Extracted text -
________
[Dixielandjazz] The Ultimate Synthesizer

Mon Nov 24 13:07:25 PST 2003

Long, not specifically OKOM, but could be. Imagine, with the below
technology, there would be no more need for tribute bands. The subject,
Elvis, Holiday, Water, ODJB, could be completely "covered" by a
computer. Woe is me . . . Is it Art? Can you imagine Louis Armstrong
singing rap? Read on.

Kazh, the technology was developed in Spain. Did you have any input? ;-)

Cheers,
Steve Barbone

November 23, 2003 - NY Times

Could I Get That Song in Elvis, Please?

By BILL WERDE

   Imagine having a singer with a world-class voice at your disposal,
any hour of any day. She's just standing at the ready, game to perform
whatever silly song you might make up for her: a ballad about her love
for you, a tribute to your best friend's golf game, a stirring rendition
of the evening's dinner menu.

Close friends of Madonna or Mariah may already have had that pleasure,
but for everyone else a new technology called Vocaloid may offer the
next best thing. Developed at Pompeu Fabra University in Spain and
financed by the Yamaha Corporation, the software, which is due to be
released to consumers in January, allows users to cast their own (or
anyone else's) songs in a disembodied but exceedingly life-like
concert-quality voice. Just as a synthesizer might be programmed to play
a series of notes like a violin one time and then like a tuba the next,
a computer equipped with Vocaloid will be able to "sing" whatever
combination of notes and words a user feeds it. The first generation of
the software will be available for $200. But its arrival raises the
prospect of a time when anyone with a laptop will be able to repurpose
any singer's voice or even bring long-gone virtuosos back to life. In an
era when our most popular singers are marketed in every conceivable way
— dolls, T-shirts, notebooks, make-up lines — the voice may become one
more extension of a pop-star brand.

The human voice has proven the most difficult of all sounds to
synthesize. Digital technology can produce something clear enough to
convey meaning, but only in a clipped monotone that sounds more like a
robot than a real live person. A convincing human voice, spoken or sung,
with all its complex, flowing articulations and quivering uncertainties
has been unattainable. Yamaha has not yet made Vocaloid available for
scrutiny, but judging by some early samples and demonstrations, the
company seem to have made that quantum leap.
________
Stored records -
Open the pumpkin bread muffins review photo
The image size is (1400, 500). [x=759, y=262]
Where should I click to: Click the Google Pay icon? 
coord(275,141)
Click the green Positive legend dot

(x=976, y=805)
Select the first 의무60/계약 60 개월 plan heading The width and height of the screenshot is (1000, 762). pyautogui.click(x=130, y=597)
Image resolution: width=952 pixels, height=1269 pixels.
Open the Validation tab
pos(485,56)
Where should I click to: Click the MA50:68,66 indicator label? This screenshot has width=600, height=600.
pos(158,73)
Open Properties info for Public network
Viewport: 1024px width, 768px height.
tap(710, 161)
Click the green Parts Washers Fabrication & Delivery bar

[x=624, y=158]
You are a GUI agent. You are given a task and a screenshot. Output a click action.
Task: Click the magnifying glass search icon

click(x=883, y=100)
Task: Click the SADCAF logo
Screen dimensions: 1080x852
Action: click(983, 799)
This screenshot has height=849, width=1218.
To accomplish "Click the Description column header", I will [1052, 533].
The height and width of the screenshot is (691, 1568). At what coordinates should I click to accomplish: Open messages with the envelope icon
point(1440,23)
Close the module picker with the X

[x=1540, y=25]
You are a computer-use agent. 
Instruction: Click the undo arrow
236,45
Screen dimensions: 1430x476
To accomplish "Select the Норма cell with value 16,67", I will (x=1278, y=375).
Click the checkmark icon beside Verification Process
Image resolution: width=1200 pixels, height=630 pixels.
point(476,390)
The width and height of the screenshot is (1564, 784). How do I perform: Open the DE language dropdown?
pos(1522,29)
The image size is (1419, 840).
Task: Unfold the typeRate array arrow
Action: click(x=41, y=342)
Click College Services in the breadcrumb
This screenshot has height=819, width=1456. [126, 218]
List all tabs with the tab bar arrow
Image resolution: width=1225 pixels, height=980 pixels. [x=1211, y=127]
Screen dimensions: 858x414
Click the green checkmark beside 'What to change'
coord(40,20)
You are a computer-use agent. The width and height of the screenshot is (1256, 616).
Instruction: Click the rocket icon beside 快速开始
________
Directive A -
Decide whether each statement agrees with the Vocaloid post, and for each one give yes or no along with the words from the post that settle it.
(i) Vocaloid was developed at Pompeu Fabra University in Spain.
(ii) The first generation of the software will cost $300.
(iii) Yamaha has made Vocaloid available for scrutiny.
Directive B - According to the Vocaloid post, when is the software due to be released to consumers?
Directive C - Write a continuation of the Vocaloid post that picks up right after its final sentence.
The items are separate material from the Vocaloid post.

Response A -
(i) Yes: "Developed at Pompeu Fabra University in Spain and financed by the Yamaha Corporation"
(ii) No: "The first generation of the software will be available for $200."
(iii) No: "Yamaha has not yet made Vocaloid available for scrutiny"

Response B - It is due to be released to consumers in January.

Response C -
You can think of the software as a kind of audio font: musical notation
and lyrics can be translated into the chosen voice, then saved for
replay, just as a word processor might translate a text into Helvetica
or Times New Roman and print it out as many times as you like.

These fonts are made up of a database of phonemes, the basic sounds that
make up any language. To create the database, technicians record a
singer performing as many as 60 pages of scripted articulations (like
"epp, pep, lep"). Assorted pitches and techniques like glissandos and
legatos are also thrown in the mix; with all the combinations, the
process takes a week of five-hour singing days. The resultant font is
"reminiscent" of the singer's voice, says Ed Stratton, the managing
director of Zero-G Limited, a London-based company that has licensed the
Vocaloid technology.

Zero-G is using Vocaloid to create the first of these fonts: Leon,
described as a "Virtual Soul Vocalist," and Lola, his female
counterpart. The digitized duo will make their debut in January at the
International Music Products Association conference in Anaheim, Calif.

The technology first attracted attention in March at Musikmesse, an
annual music technology conference in Germany. Paul White, the editor of
the British audio gear magazine Sound on Sound, was there for the
demonstration. "A few simple tools were used to adjust inflection, tone,
vibrato and so on," wrote Mr. White. "Within minutes, the computer was
singing like a professional!" A Vocaloid version of the song "Amazing
Grace" — recorded with prototype technology, yet still more human
sounding than any previous vocal synthesis — was released on Yamaha's
Web site shortly after the conference. Quickly, that sample drew links
from sites in the Netherlands, Germany, France, Japan, Russia and the
United States, setting Internet message boards and chat rooms buzzing.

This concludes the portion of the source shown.